The average was 6.1 years in urban areas and 2.2 years in rural areas. Over the 2012-2017 period, the number of years of study increased by six months.
3.3% of children never went to school
ONDH also mentioned compulsory schooling for children aged 6-15, saying that in 2017, 92 percent of school-age children were in school, while 5 percent of children had dropped out of school.
Three percent of school-age children have never been to school.
“The progress between 2012 and 2017 shows that the proportion of children in school has increased by 2.3 percentage points while out-of-school and those who have never attended school have decreased by 1.8 and 0.4 points, respectively,” said the study.
The net enrollment rate of 6-11 year olds at the primary level, according to ONDH, increased from 91 percent in 2012 to 93 percent in 2017.
For secondary school, the net enrollment rate for 12-14 year old pupils rose from 50 percent to 61 percent. Net enrollment for the third education level of 15-17-year-old students rose from 29 percent to 37 percent.
8% more boys go to high school than girls
Over the 2012-2017 period, enrollment rates for boys were higher than those of girls, concluded the report. ONDH’s study found that the gap increases with age. In 2017, the gap between boys and girls was 0.5 percent for ages 6-11, 4.5 percent for ages 12-14, and 8.1 percent for ages 15-17.
Before the 2018-2019 academic year began, the Ministry of Education pledged reforms for the Moroccan education system to combat drop-out rates.

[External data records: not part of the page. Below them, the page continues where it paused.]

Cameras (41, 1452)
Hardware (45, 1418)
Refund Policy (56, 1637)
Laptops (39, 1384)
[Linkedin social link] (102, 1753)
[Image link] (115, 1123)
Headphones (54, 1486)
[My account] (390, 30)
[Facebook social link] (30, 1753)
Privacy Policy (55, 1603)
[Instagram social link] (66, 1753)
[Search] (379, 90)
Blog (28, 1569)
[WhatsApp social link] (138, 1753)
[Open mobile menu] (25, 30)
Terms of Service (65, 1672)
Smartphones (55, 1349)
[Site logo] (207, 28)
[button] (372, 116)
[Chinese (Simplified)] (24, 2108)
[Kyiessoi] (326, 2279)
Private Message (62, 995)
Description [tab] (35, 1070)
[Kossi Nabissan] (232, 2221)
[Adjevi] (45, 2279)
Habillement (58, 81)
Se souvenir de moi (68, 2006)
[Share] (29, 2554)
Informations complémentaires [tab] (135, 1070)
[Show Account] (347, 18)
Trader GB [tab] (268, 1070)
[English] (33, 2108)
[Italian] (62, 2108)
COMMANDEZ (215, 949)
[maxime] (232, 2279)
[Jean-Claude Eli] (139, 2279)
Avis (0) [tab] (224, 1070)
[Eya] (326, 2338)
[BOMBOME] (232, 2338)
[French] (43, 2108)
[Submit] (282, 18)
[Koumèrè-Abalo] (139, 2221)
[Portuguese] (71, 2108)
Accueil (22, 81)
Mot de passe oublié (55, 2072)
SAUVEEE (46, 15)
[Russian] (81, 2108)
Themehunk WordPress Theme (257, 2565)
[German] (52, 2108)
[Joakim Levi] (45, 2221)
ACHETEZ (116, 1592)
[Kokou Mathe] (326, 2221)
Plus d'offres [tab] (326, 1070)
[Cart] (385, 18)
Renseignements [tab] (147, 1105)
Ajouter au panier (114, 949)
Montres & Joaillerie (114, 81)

Minister of Education Said Amzazi said that his ministry seeks to reduce the rate of school drop-outs from 6 percent in rural primary schools to 1 percent by 2024-2025.
Amzazi pledged a decrease in the rate of dropouts in secondary schools from 12 percent to 3 percent, in both rural and urban areas, for the 2024-2025 school year.
He also promised reforms in terms of training and youth employment in the education field, proposing the creation of a new generation of vocational training centers.